During detection of a sample, a detection sample 4 is placed on a piezoelectric ceramic tube 5 of a sample detection table, a control module 2 controls a sample detection module to carry out step stepping in a grading manner, and firstly, displacement motors 13 and 16 are controlled by the control module 2 to drive displacement screws 12 and 17 to carry out large-amplitude step stepping in the x direction and the y direction; after the detection range is approximately determined, the micro-pitch screw 8 is controlled to rotate through the stepping motor 9 to drive the piezoelectric ceramic tube 5 to vertically upwards realize vertical stepping, so that the detection sample 4 approaches the microwave probe 3; after the signal is detected, scanning is started, and the control module 2 controls the voltage applied to the piezoelectric ceramic tube 5 by the voltage controller 11 in the scanning process so as to realize small-step stepping; in the detection process, a set microwave signal is output through the signal transceiver module 1 and is loaded on the probe 3 through the coaxial cable, the microwave signal is radiated into the detection sample 4 through the probe 3, the detection signal returns to the coaxial cable through the probe 3 and finally returns to the signal transceiver module 1, and after being processed, a relevant image is displayed on the control module 2. The step stepping of the sample detection module is realized by the large step stepping of a large sample table (platform 7), the vertical step stepping of a stepping motor and the small step stepping of a small sample table (piezoelectric ceramic tube 5).
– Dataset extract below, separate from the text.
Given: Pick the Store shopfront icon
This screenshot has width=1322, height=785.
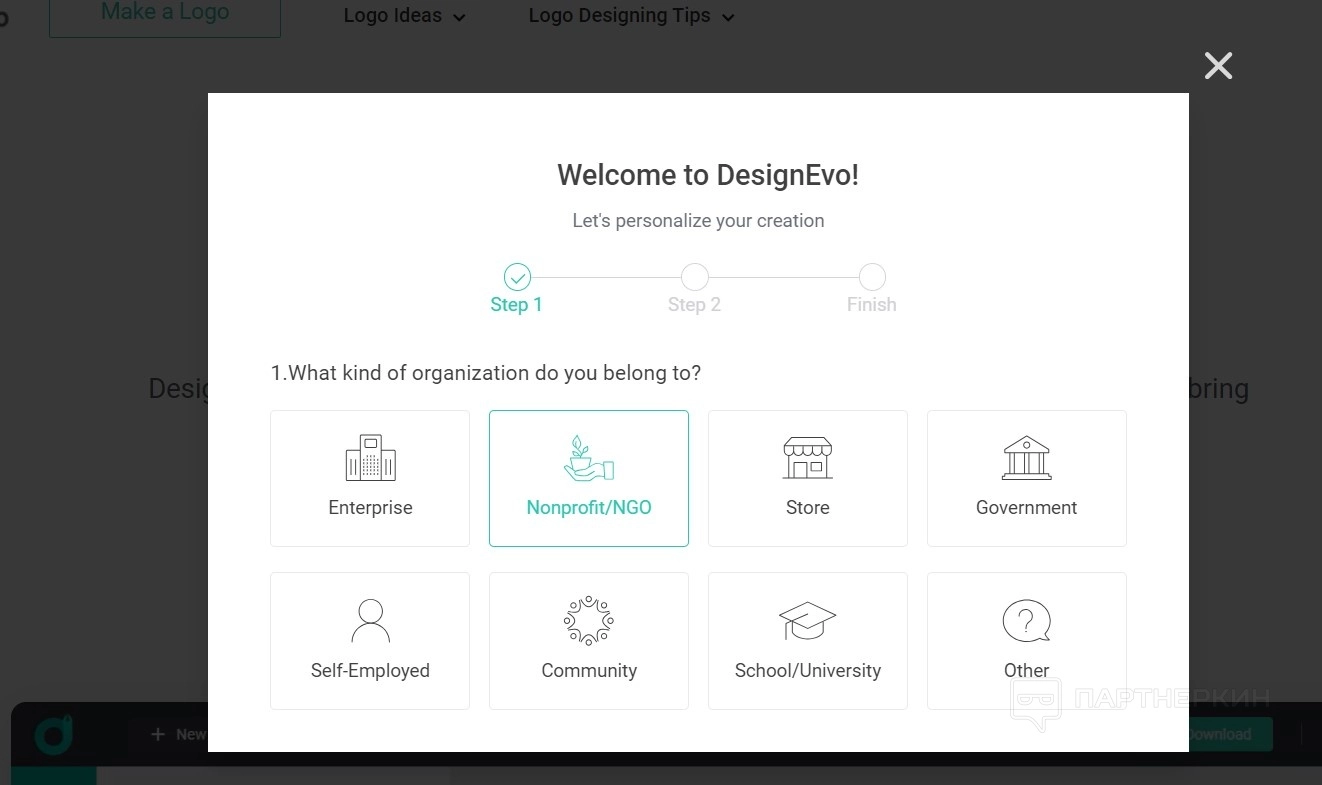Looking at the screenshot, I should pyautogui.click(x=807, y=458).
The grading of the sample detection table is stepped as follows: the x-direction displacement motor 13 and the y-direction displacement motor 16 are controlled to drive the x-direction displacement screw 12 and the y-direction displacement screw 17 to rotate, so that the x-direction displacement layer 14 and the y-direction displacement layer 15 are driven to transversely and longitudinally move, a target range area of a sample to be detected is moved to the position below the probe 3, and primary stepping is realized; the control module 2 controls the micro-pitch screw 8 to rotate through the stepping motor 9 so as to push the piezoelectric ceramic tube to enable the sample to approach the probe 3 to realize secondary stepping; the voltage controller 11 controls the load voltage on the piezoelectric ceramic tube 5 in the detection process, so that the piezoelectric ceramic tube swings slightly, and three-stage stepping is realized. And repeating the grading stepping after the target area is detected until all the target areas are detected.

The above description is only exemplary of the present invention and should not be taken as limiting the invention, and any modification, replacement, or improvement made within the spirit of the present invention should be considered as the protection scope of the present patent.